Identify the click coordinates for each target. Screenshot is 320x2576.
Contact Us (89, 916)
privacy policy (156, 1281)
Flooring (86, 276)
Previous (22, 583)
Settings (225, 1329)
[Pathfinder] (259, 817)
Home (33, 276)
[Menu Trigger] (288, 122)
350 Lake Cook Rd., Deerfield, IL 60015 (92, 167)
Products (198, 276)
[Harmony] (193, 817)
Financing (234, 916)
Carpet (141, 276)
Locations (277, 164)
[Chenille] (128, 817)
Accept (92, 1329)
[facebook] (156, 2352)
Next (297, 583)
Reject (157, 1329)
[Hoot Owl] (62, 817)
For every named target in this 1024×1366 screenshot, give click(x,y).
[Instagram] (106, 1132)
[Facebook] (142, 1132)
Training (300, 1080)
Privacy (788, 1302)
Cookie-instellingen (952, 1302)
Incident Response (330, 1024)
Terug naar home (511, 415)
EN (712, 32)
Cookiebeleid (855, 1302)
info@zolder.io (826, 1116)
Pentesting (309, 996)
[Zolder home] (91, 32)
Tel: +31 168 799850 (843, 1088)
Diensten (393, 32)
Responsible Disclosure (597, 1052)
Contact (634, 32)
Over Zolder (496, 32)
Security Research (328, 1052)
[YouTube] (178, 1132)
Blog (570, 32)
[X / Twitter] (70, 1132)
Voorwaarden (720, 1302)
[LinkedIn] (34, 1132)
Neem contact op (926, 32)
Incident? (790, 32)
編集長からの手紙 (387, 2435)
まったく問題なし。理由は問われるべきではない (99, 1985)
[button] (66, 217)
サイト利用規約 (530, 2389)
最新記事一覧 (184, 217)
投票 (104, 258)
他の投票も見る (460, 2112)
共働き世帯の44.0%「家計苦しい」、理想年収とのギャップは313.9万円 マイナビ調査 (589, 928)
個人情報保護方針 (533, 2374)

*****

■ **WHAT YOU WILL DO**: Produce the whole listing again, exactly as it reads above.

■ **ANSWER SPACE**:
Identify the click coordinates for each target. Screenshot is 320x2576.
Contact Us (89, 916)
privacy policy (156, 1281)
Flooring (86, 276)
Previous (22, 583)
Settings (225, 1329)
[Pathfinder] (259, 817)
Home (33, 276)
[Menu Trigger] (288, 122)
350 Lake Cook Rd., Deerfield, IL 60015 (92, 167)
Products (198, 276)
[Harmony] (193, 817)
Financing (234, 916)
Carpet (141, 276)
Locations (277, 164)
[Chenille] (128, 817)
Accept (92, 1329)
[facebook] (156, 2352)
Next (297, 583)
Reject (157, 1329)
[Hoot Owl] (62, 817)
For every named target in this 1024×1366 screenshot, give click(x,y).
[Instagram] (106, 1132)
[Facebook] (142, 1132)
Training (300, 1080)
Privacy (788, 1302)
Cookie-instellingen (952, 1302)
Incident Response (330, 1024)
Terug naar home (511, 415)
EN (712, 32)
Cookiebeleid (855, 1302)
info@zolder.io (826, 1116)
Pentesting (309, 996)
[Zolder home] (91, 32)
Tel: +31 168 799850 (843, 1088)
Diensten (393, 32)
Responsible Disclosure (597, 1052)
Contact (634, 32)
Over Zolder (496, 32)
Security Research (328, 1052)
[YouTube] (178, 1132)
Blog (570, 32)
[X / Twitter] (70, 1132)
Voorwaarden (720, 1302)
[LinkedIn] (34, 1132)
Neem contact op (926, 32)
Incident? (790, 32)
編集長からの手紙 (387, 2435)
まったく問題なし。理由は問われるべきではない (99, 1985)
[button] (66, 217)
サイト利用規約 (530, 2389)
最新記事一覧 (184, 217)
投票 (104, 258)
他の投票も見る (460, 2112)
共働き世帯の44.0%「家計苦しい」、理想年収とのギャップは313.9万円 マイナビ調査 (589, 928)
個人情報保護方針 (533, 2374)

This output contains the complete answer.